### Requirements
A. Translate this sentence from the passage on dummy-variable regression coefficients into Spanish: "While the shifting processes will yield numerically different coefficients, the overall fit and significance of the regression model remain unchanged."
B. Pick up the passage on dummy-variable regression coefficients after its final sentence and write what comes next.

### Text shown
- - -

The choice of a middle category as a reference category rather than one of the extreme categories for a categorical variable is sometimes considered a way of constructing a form of group comparison that contrasts the categories to middle or "average" groups. However, this procedure does not address the complexity of coefficient interpretations because the interpretations remain relative to an omitted category. Perhaps a better way of constructing category comparisons is to shift the interpretive framework to an "average" of the dependent variable. The shift in the interpretative framework is such that the contrast of a regression coefficient for a designated category is made to an "average" value for the dependent variable and not to a specified zero-coded category. While the shifting processes will yield numerically different coefficients, the overall fit and significance of the regression model remain unchanged. A main advantage of shifting the interpretative framework of binary-coded dummy variables to an "average" is that the coefficients are no longer sensitive to which class is treated as the omitted class.

The process of shifting the interpretive framework of binary-coded coefficients can be made without the use of a computer program by adding a constant, k, to the coefficients within each set of coefficients for a qualitative variable and subtracting k from the regression equation constant or intercept. The general relationship for determining k is:

Sum ([b.sup.*.sub.i]) = Sum (w ([b.sub.i] + k)) (3)

where [b.sub.i] represent the binary-coded regression coefficients, [b.sup.*.sub.i] represent the shifted regression coefficients, and w represents a weight for the importance of each coefficient within a set of regression coefficients for a qualitative variable. The resulting value of k yields the condition that the new set of coefficients, [b.sup.*.sub.i], will average zero.

The two shifting processes used in this study are (1) the Suits process (Suits, 1983) and (2) the Sweeney-Ulveling process (Sweeney and Ulveling, 1972). Starting with binary-coded coefficients, usually generated with the assistance of a statistical computer package, the shifting process can be accomplished with or without the assistance of a computer program. Each process uses the extended regression model. The extended model includes dummy variables for the omitted categories. The general extended regression model is stated as:

Y = [b.sub.0] + [b.sub.1] * X + [b.sub.2] * [D.sub.1] + [b.sub.3] * [D.sub.2] + [b.sub.4] * [D.sub.3] + [b.sub.5] * [D.sub.4] + [b.sub.6] * [D.sub.5] (4)

The fitted extended binary model for Equation (4) is stated as:

Y = 15128.2 + 546.2 * X - 2996.2 * D 1 + 147.8 * D 2 + 0 * D 3 + 6883.5 * D 4 + 0 * D 5 (5)

The coefficients [b.sub.4] and [b.sub.6] are for the omitted category dummy variables, D3 and D5, respectively. For the binary interpretive framework, these coefficients have a value of zero.

- - -

### Provided data
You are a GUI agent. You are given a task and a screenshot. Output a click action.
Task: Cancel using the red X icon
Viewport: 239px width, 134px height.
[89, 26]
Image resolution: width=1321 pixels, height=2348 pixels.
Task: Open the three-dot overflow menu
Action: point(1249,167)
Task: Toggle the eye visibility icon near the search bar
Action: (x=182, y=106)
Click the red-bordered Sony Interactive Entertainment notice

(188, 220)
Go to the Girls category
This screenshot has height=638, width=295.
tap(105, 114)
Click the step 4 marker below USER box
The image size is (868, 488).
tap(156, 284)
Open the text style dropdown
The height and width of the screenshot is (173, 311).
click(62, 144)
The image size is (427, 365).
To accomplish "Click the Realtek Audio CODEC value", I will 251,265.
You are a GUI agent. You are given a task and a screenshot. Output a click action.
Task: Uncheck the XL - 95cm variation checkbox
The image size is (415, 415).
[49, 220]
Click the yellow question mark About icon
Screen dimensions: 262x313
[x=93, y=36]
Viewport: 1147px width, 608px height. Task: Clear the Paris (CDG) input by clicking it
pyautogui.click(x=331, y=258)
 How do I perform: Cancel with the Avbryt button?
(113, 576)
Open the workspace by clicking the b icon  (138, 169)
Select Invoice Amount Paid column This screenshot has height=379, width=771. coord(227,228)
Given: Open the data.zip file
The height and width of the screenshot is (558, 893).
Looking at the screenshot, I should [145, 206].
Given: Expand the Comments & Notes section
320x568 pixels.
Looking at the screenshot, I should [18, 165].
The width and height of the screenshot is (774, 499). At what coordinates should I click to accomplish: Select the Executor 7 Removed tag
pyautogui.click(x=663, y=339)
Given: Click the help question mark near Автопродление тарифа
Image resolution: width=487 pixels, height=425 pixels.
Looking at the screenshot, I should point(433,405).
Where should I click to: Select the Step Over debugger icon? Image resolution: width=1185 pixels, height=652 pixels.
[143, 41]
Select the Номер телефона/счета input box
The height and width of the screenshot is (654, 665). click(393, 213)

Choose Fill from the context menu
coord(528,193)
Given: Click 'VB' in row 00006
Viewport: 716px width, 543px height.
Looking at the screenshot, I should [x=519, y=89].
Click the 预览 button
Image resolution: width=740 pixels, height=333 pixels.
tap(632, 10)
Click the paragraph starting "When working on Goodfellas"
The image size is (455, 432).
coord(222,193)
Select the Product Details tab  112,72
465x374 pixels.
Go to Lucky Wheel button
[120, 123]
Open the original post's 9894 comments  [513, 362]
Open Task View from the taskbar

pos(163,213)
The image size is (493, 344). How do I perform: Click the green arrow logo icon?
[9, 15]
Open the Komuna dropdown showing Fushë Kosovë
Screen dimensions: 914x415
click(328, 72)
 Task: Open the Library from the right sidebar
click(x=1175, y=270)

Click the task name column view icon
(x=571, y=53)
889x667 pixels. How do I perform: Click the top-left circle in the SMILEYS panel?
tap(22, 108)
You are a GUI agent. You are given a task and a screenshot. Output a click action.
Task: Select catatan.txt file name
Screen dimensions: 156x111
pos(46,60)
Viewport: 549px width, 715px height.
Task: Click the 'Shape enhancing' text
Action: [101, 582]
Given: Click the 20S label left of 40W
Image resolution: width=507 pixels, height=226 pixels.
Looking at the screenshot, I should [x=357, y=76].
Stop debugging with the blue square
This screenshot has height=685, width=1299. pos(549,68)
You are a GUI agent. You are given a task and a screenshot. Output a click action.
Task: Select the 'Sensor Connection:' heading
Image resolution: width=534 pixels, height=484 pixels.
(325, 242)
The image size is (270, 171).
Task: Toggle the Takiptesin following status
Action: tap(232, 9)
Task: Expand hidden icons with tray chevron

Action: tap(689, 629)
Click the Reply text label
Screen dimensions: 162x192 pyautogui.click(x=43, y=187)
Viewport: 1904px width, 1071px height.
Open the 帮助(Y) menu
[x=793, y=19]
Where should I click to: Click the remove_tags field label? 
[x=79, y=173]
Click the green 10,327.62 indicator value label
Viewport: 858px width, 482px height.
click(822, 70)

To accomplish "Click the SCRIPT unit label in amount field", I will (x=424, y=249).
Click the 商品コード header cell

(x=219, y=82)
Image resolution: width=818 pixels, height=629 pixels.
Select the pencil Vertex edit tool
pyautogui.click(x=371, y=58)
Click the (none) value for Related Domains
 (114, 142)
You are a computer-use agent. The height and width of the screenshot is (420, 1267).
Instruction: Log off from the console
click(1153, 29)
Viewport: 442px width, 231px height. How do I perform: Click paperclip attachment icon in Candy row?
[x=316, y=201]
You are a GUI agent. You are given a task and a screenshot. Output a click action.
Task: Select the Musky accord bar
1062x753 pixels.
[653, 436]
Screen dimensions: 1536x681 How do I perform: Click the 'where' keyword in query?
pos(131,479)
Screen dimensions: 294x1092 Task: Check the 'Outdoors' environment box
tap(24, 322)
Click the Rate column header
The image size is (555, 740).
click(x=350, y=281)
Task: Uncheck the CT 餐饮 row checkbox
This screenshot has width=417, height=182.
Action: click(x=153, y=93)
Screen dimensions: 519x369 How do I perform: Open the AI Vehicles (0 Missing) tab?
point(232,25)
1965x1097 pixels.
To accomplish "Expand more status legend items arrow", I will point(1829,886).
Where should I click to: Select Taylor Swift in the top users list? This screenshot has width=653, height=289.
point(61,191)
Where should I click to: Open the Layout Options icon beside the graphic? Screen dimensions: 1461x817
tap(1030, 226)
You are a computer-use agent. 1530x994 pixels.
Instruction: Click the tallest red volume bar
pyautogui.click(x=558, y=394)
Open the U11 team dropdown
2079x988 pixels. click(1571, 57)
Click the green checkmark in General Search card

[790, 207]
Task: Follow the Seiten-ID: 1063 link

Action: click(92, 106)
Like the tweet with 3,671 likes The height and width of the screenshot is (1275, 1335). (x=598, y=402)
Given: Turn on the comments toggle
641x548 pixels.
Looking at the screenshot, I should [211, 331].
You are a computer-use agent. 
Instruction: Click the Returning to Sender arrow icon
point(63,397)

- - -

### Answers for the tasks
A. Aunque los procesos de desplazamiento producirán coeficientes numéricamente distintos, el ajuste global y la significancia del modelo de regresión permanecen sin cambios.

B.
Suits (1983) suggested a shifting process, Shifting Process I, which expresses the category regression coefficients as deviations from an "average," where the "average" is the unweighted mean of the dependent variable across all categories for a categorical variable. In calculating the unweighted mean of means, each category receives an equal weight of 1, regardless of the number of cases in that category. Thus, when binary-coded coefficients are shifted using Shifting Process I, the value of w in Equation (3) is set at 1. The unweighted mean of all group means is reported as the regression equation constant, [b.sub.0], and is the reference point from which all category differences can be calculated. Since two sets of dummy variables are included in the Chatterjee-Price problem, a constant must be computed for each set and added to the coefficients of the respective sets, [k.sub.1] and [k.sub.2]. The sum of the constants, k, is subtracted from [b.sub.0]. Referring to Equation (5), the dummy variables representing education are D1, D2 and D3, and the constant [k.sub.1] is computed as--(-2996.2 + 147.8 + 0) / 3. Likewise, for the dummy variables representing management responsibility, the constant [k.sub.2] is computed as--(6883.5 + 0) / 2. The required constants are [k.sub.1] = 949.5 and [k.sub.2] = -3441.8. The sum of the constants, k, is -2492.3.

To shift the interpretation framework of the coefficients to an "average" that is the overall mean of the dependent variable, referred to as Shifting Process II, Sweeney and Ulveling (1972) suggested using the sample proportions for categories of each qualitative variable as weights in Equation (3). For the Chatterjee-Price problem, a summary of the qualitative variables, education level and management responsibility, is presented in Table 3.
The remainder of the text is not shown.